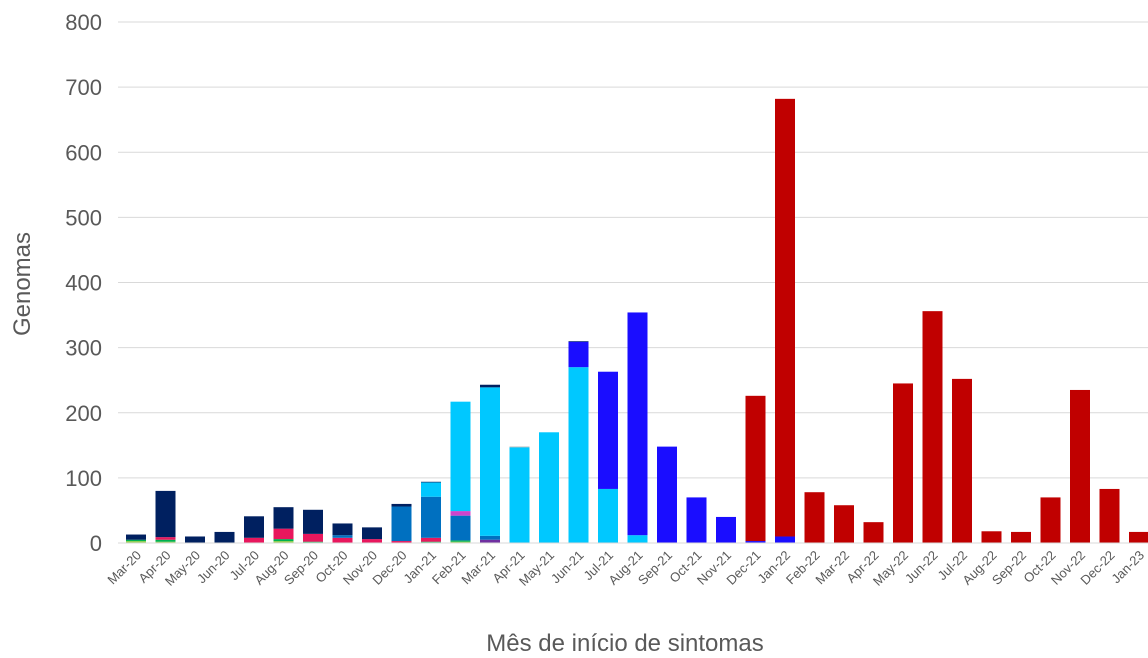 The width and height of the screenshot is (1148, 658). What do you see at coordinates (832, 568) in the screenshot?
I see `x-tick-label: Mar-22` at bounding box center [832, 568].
* * *
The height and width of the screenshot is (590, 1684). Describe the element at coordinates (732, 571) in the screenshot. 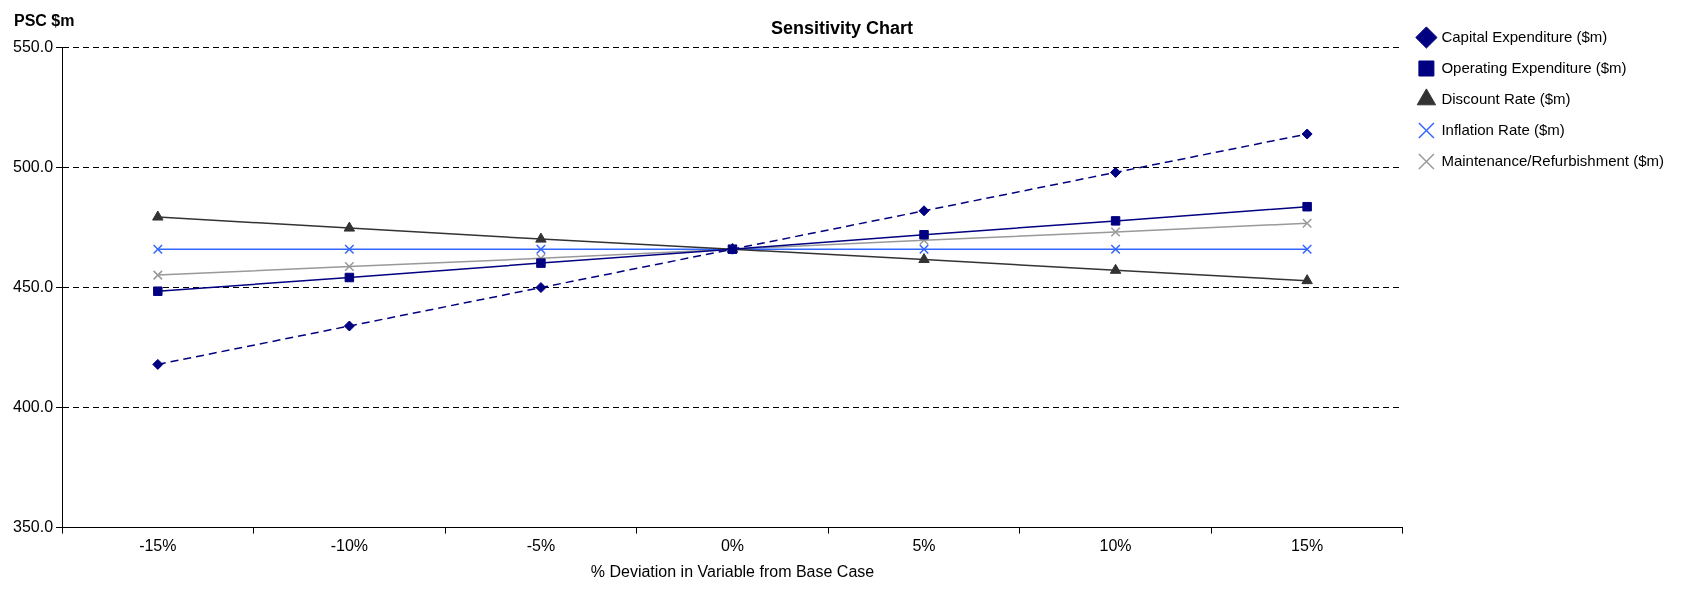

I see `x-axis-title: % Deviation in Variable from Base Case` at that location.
--
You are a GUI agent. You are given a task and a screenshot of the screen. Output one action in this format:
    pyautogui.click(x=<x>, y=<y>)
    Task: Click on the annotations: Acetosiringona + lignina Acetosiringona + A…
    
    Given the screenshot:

■ **WORK REQUEST**
Retype the lines beginning with the line that contains "The width and" and continuing through the line that contains "center [832, 568].", omitting the pictures from your answer.

■ **RESULT**
 The width and height of the screenshot is (1148, 658). What do you see at coordinates (832, 568) in the screenshot?
I see `x-tick-label: Mar-22` at bounding box center [832, 568].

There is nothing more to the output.